When Derek Mahon and I were undergraduates at Trinity College Dublin, we inhaled poetry with our Sweet Afton cigarettes. From the beginning Robert Graves emerged as one of our heroes. We read his poems aloud to each other, counting the beats with our hands and scattering cigarette ash into the gulley of the 1959 Collected Poems. […] After fifty years, the poems we loved then have lost none of their radiance: they continue to astonish, and are the heartbeat of his selection. (p. xiii)
Central among the many wonders in his oeuvre are Michael’s love poems, many dedicated to Edna. They rank among the century’s finest: unshowy, tender, devoted.
The Pattern
(From Snow Poems, Jonathan Cape, 2004)
Thirty-six years, to the day, after our wedding
When a cold figure-revealing wind blew against you
And lifted your veil, I find in its fat envelope
The six-shilling Vogue pattern for your bride’s dress,
Complicated instructions for stitching bodice
And skirt, box pleats and hems, tissue-paper outlines,
Semblances of skin, which I nervously unfold
And hold up in snow light, for snow has been falling
On this windless day, and I glimpse your wedding dress
And white shoes outside in the transformed garden
Where the clothesline and every twig have been covered.
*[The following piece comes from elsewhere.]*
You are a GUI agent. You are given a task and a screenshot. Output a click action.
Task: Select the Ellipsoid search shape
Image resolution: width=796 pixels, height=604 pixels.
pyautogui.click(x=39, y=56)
Michael also influenced and inspired a generation as teacher, editor, arts advocate, and a friend of younger writers like Catriona O’Reilly, David Wheatley, and Leontia Flynn, who remember him as a model of gentleness, wit, humility, and an unstinting commitment to craft.
His passing was mourned at a service in Belfast’s All Souls Church, attended by President Michael D. Higgins, politicians, friends, poets, and readers. Higgins described him as ‘one of the greatest poets that Ireland has ever produced’ and suggested his work could have merited a Nobel prize.
Fran Brearton began her eulogy with these words:
[Michael] bequeaths to us a body of work breathtaking in its lyric perfection and its profound humanity. It’s as if his poems have always been here, as naturally formed as the ash keys scattering or the whooper swans flying overhead, so much part of the fabric of our lives it is impossible to remember poetry without him.
Survived by Edna, their three children – Rebecca, Daniel, and Sarah – and seven grandchildren, Michael leaves behind a poetic inheritance extraordinary in its refinement, humanity, and moral power. His last collection, The Slain Birds (2022), was followed by Ash Keys: New Selected Poems in July 2024, celebrating over fifty years of poetry and poems.